Francesco Renga: “Con Sanremo riaccendiamo i motori”

“Tornare a Sanremo non ha mai avuto per me un significato più profondo, non è solo la gioia di tornare su quel palcoscenico, in quel contesto così importante per la musica e per il mio lavoro. Questa volta significa ricominciare finalmente a farlo, il mio lavoro. Significa ripartire insieme con tutto il Paese. Sanremo diventa così il simbolo stesso di una ripartenza del mondo dello spettacolo e un segnale di speranza: la speranza che questo incubo possa finire il prima possibile. Molti sono stati lasciati indietro a differenza di quanto ci rassicurava il governo. Ora riaccendiamo i motori!”, così Francesco Renga (classe 1968), in gara al 71° Festival con il brano “Quando trovo te” (Sony Music), scritto a sei mani insieme a Roberto Casalino e Dario Faini.
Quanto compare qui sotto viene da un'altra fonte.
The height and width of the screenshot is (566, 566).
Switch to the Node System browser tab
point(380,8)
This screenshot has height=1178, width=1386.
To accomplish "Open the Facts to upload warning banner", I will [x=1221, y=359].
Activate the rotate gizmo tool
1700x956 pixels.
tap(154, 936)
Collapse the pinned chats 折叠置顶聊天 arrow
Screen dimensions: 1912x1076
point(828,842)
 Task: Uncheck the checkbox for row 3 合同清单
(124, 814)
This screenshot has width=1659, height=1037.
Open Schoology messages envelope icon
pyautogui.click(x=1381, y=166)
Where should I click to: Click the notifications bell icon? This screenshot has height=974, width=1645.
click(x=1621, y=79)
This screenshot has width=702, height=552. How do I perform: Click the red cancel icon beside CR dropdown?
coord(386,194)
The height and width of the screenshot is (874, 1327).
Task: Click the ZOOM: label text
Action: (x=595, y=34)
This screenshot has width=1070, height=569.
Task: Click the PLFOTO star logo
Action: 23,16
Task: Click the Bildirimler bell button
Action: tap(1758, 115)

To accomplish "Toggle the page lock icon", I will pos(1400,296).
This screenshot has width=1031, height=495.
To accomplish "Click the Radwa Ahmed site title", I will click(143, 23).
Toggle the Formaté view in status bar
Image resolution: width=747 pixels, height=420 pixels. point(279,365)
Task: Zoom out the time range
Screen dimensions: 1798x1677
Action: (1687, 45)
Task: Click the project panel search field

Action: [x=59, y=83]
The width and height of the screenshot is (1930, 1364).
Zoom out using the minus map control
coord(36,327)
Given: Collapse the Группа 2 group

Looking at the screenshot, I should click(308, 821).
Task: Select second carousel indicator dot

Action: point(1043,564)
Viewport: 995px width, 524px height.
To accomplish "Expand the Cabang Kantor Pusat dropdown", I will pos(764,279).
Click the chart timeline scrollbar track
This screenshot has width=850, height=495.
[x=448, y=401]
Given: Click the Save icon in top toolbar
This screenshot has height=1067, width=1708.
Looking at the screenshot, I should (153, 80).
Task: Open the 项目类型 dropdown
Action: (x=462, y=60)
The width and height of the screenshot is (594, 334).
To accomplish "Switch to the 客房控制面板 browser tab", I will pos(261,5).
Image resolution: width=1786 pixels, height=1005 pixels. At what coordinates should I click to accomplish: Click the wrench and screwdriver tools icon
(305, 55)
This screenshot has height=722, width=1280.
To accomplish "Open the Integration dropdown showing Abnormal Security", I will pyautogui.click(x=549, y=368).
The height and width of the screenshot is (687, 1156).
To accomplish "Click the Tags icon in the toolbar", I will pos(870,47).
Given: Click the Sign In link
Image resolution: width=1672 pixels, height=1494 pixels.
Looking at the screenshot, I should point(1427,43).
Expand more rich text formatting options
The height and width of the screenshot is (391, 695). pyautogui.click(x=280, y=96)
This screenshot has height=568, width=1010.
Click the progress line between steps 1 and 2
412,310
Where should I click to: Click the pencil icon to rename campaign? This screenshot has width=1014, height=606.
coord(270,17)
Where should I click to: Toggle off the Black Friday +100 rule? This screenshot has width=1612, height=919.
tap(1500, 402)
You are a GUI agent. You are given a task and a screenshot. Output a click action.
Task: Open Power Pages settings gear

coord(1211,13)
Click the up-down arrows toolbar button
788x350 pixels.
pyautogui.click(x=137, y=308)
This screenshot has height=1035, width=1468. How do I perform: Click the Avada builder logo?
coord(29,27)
La canzone, si legge nella nota stampa, “esplora il concetto di ‘oblio salvifico’: dimenticare come forma di protezione e come riparo da una vita che spesso ci costringe alla fretta. Il brano racconta del momento in cui quel ricordo felice che ognuno di noi tiene nascosto in fondo al proprio cuore come un prezioso tesoro, al riparo dal casino della quotidianità, all’improvviso riaffiora potente nelle nostre esistenze, restituendo loro un senso più profondo e aprendoci gli occhi su una realtà che è migliore di quello che pensiamo”. Nella canzone “si racconta di un uomo che cammina per strada e che si ricorda di qualcosa che aveva nascosto. Ci sono ricordi che noi teniamo custoditi nella nostra anima che quando riaffiorano ci riportano alla normalità e coincidono con la nostra felicità. Le piccole cose di ogni giorno salvano la vita, dagli occhi dei bambini allo sguardo della compagna”, spiega ulteriormente Renga che aggiunge rispetto al periodo che stiamo vivendo: “Le piccole cose che davamo per scontate abbiamo visto durante questi mesi che non lo sono affatto. Ciò che è importante è che in questo frangente si è accentuato il senso di comunità”. Durante il lockdown è risuonata per le strade di Brescia “in senso salvifico” la canzone “Angelo” con cui il cantautore ha vinto il Festival nel 2005. Quest’anno sono trenta anni esatti che con i Timoria Renga ha calcato per la prima volta il palcoscenico dell’Ariston. Da solista la 71esima edizione gli regala l’ottava partecipazione. Dopo Sanremo, se ripartono i live, l’artista tornerà con l’Insieme tour.